Exercise
At the line containing "Task: Click the", begin an exact copy, and continue through the last line of the entries below. Leave out any pictures.

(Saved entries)
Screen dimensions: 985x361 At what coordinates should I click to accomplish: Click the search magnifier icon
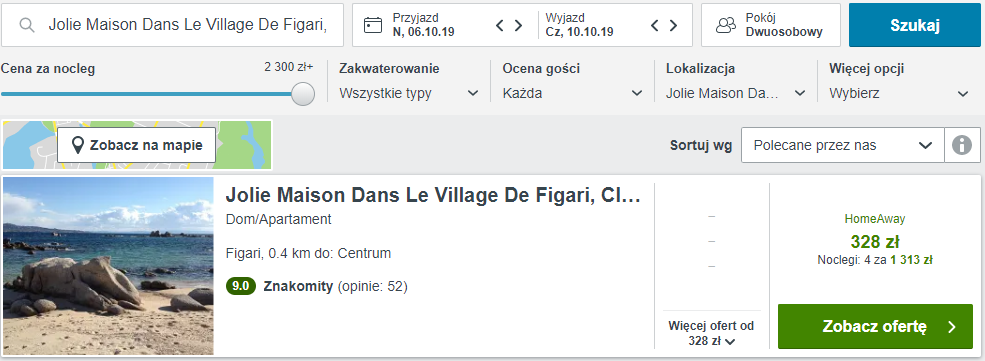[x=26, y=25]
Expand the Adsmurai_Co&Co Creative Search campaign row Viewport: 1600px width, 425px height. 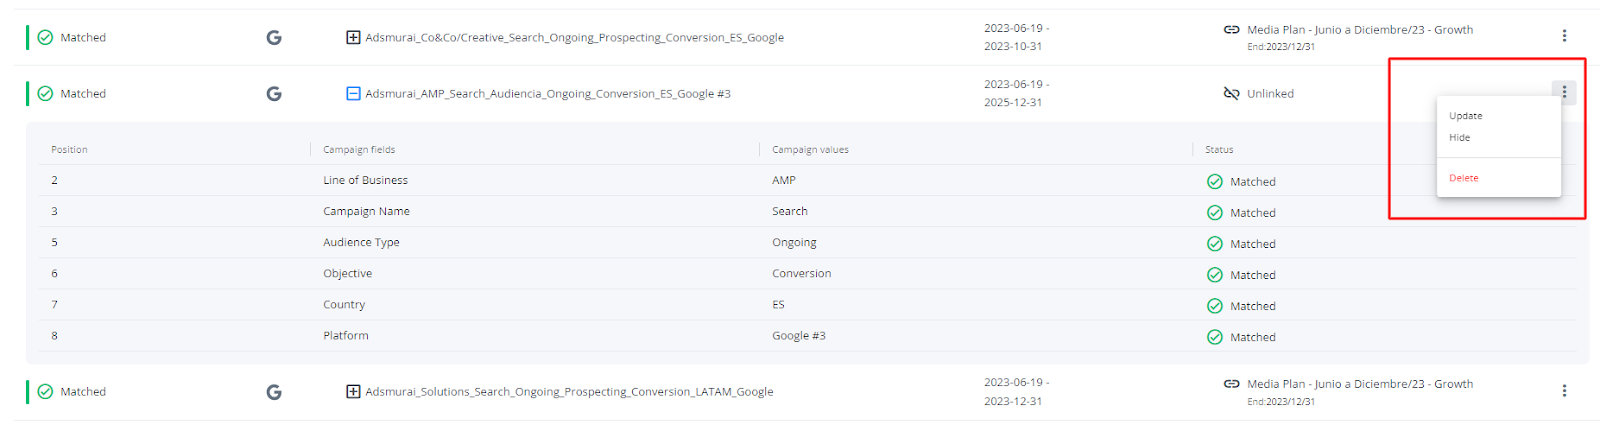353,38
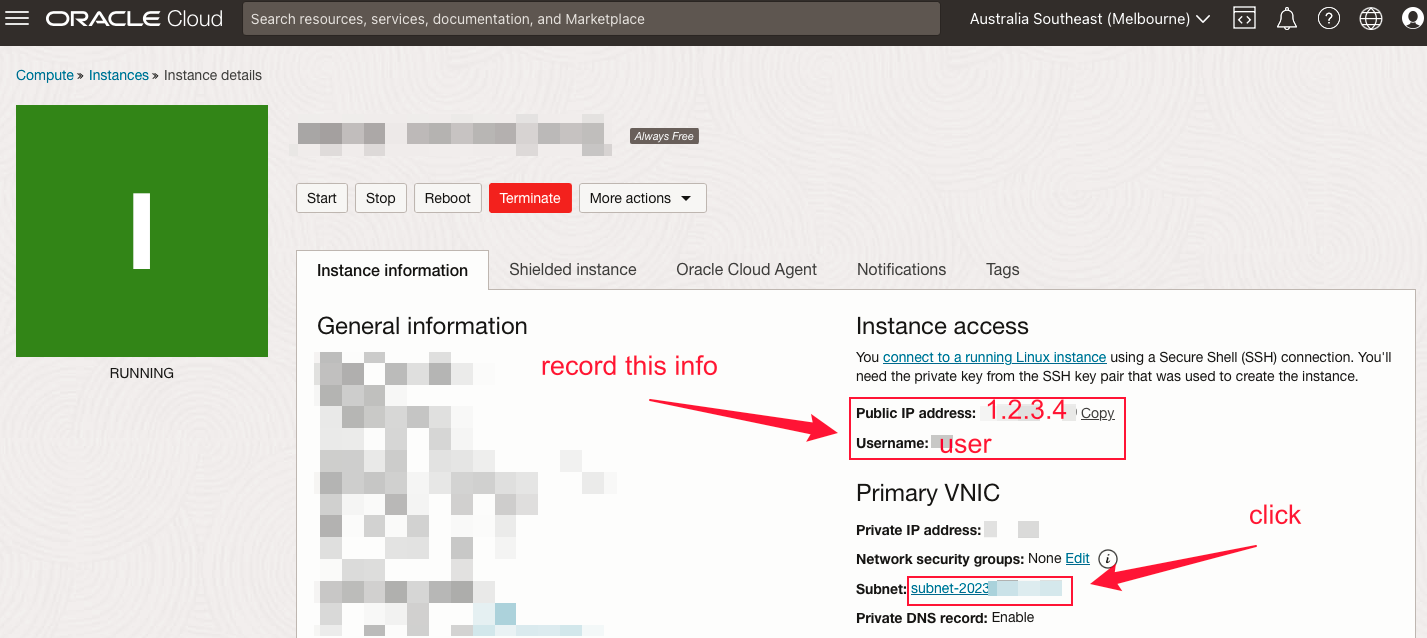1427x638 pixels.
Task: Open the notifications bell icon
Action: click(1287, 19)
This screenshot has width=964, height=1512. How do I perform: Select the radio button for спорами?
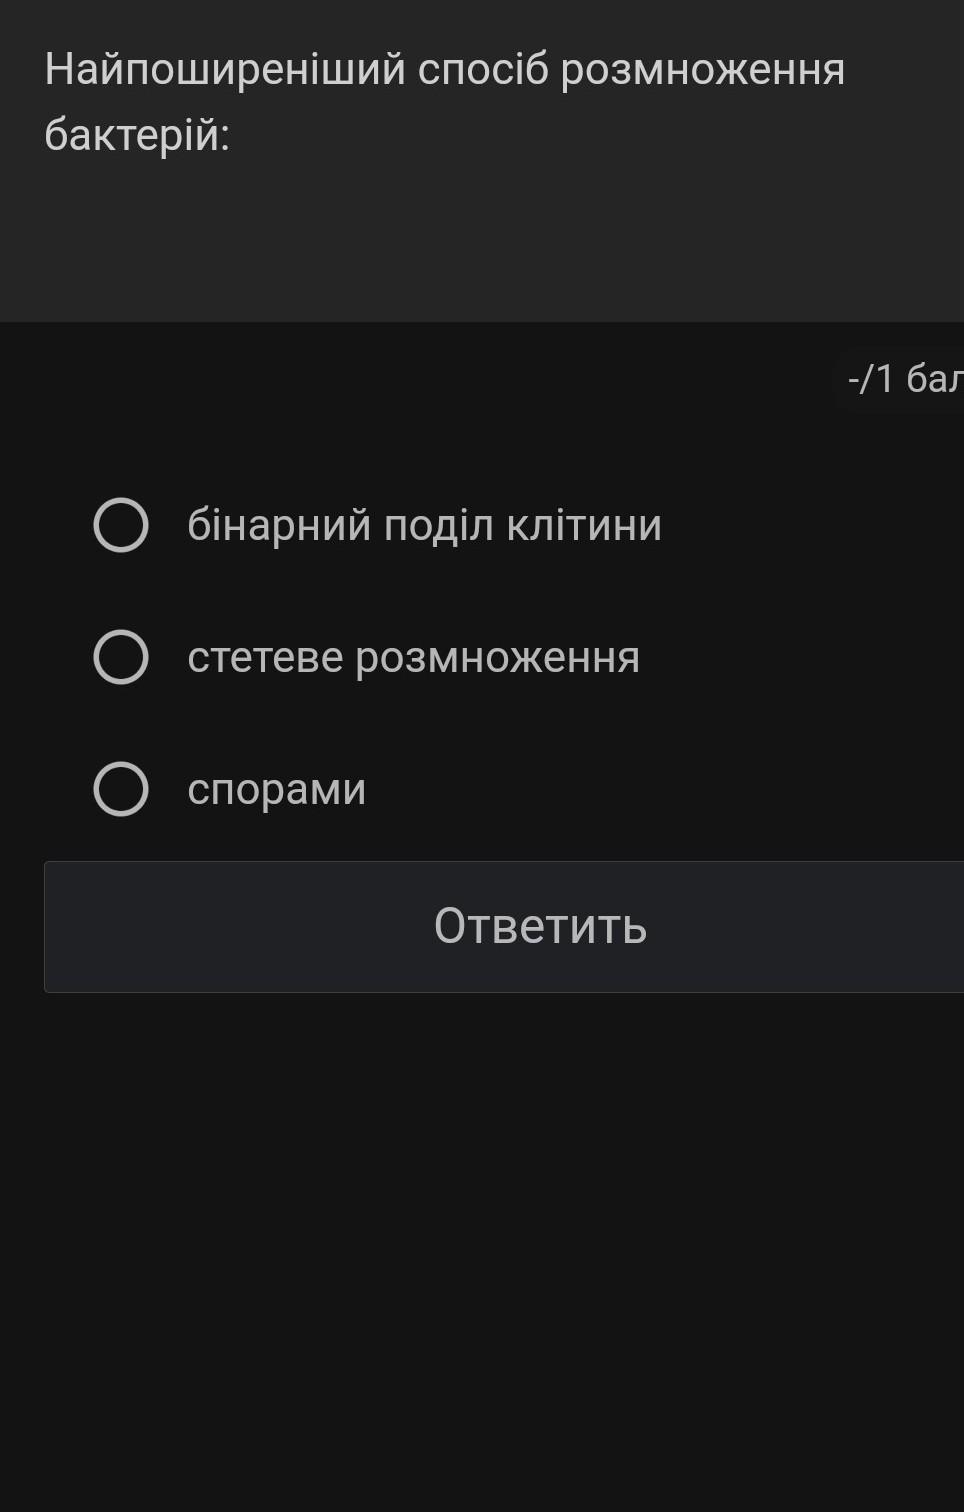121,789
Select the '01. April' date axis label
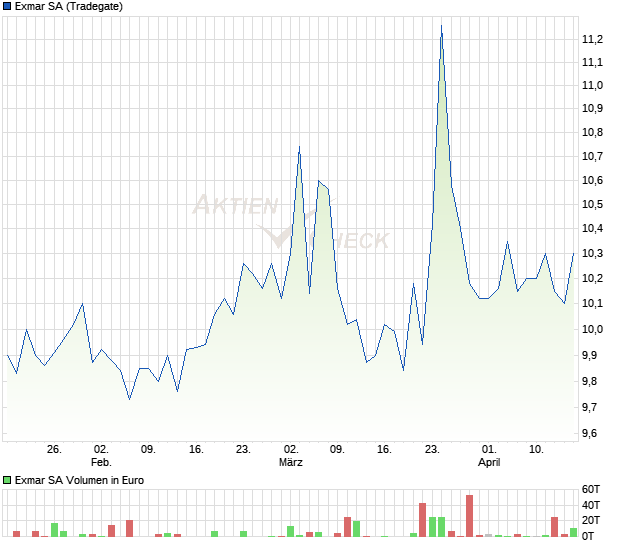Image resolution: width=620 pixels, height=546 pixels. point(489,456)
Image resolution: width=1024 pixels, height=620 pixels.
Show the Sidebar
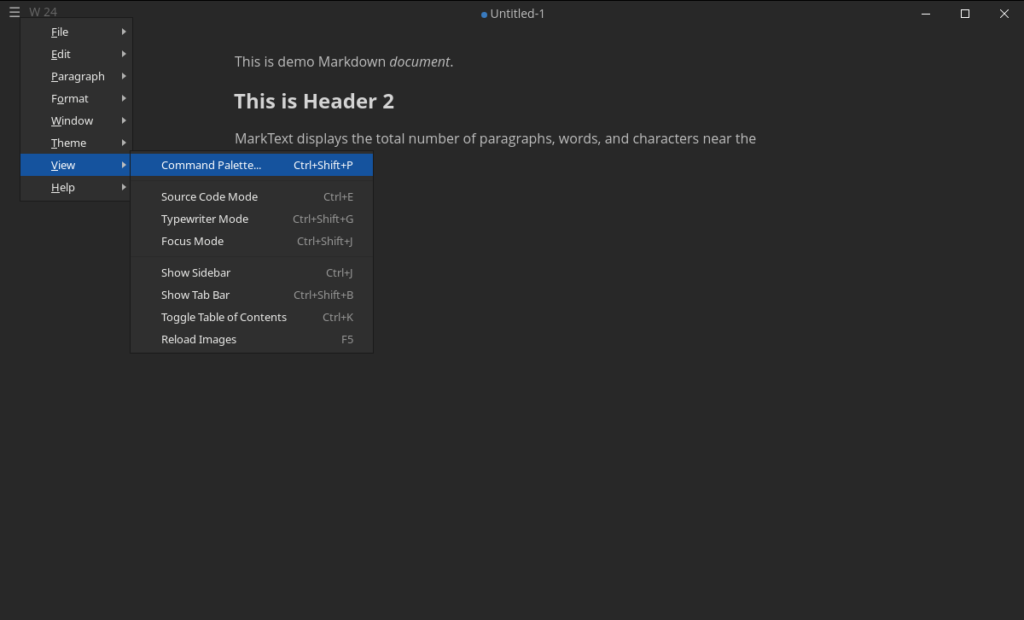[195, 272]
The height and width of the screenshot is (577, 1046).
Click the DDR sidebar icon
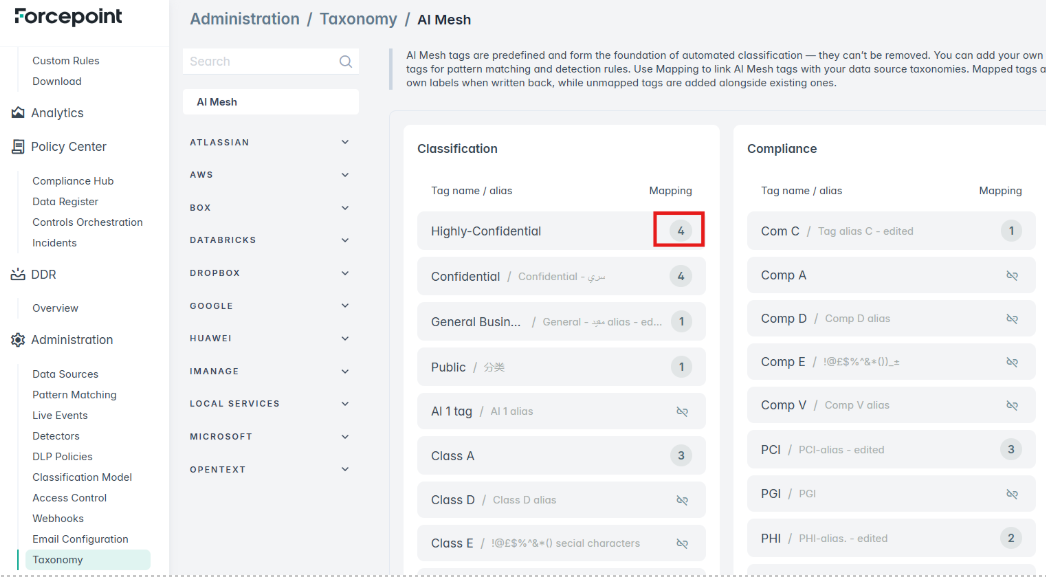pos(18,274)
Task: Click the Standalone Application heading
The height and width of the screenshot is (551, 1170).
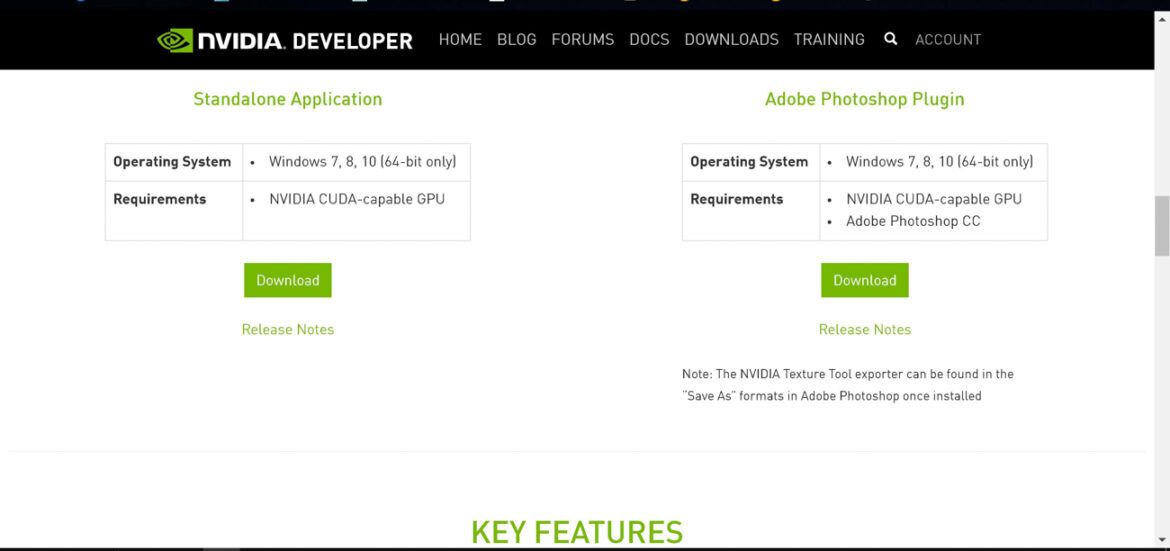Action: point(287,99)
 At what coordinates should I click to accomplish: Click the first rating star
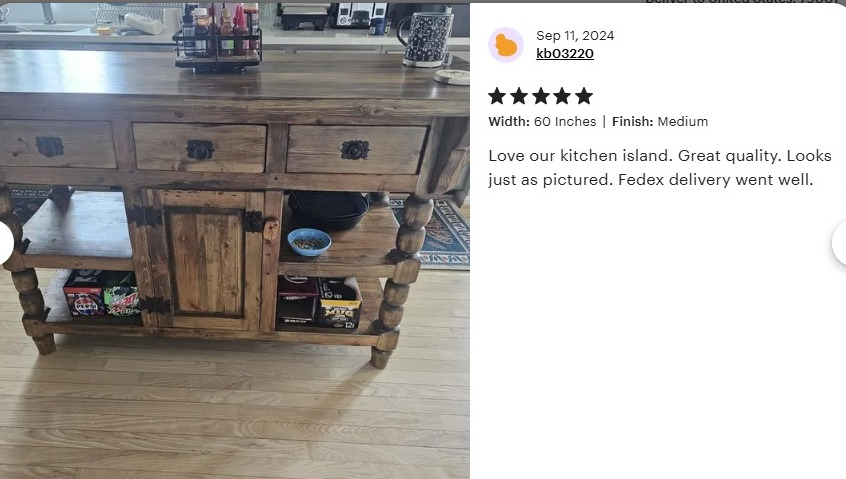[x=497, y=97]
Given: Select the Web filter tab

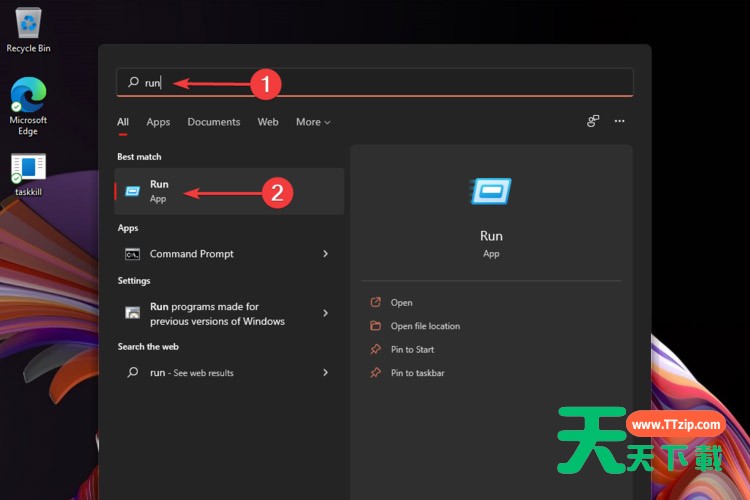Looking at the screenshot, I should point(268,122).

Response to this exercise
Task: Click the Standalone Application heading
The height and width of the screenshot is (551, 1170).
Action: point(287,99)
 At what coordinates should I click to accomplish: Click the first rating star
[x=497, y=97]
Given: Select the Web filter tab

Looking at the screenshot, I should point(268,122).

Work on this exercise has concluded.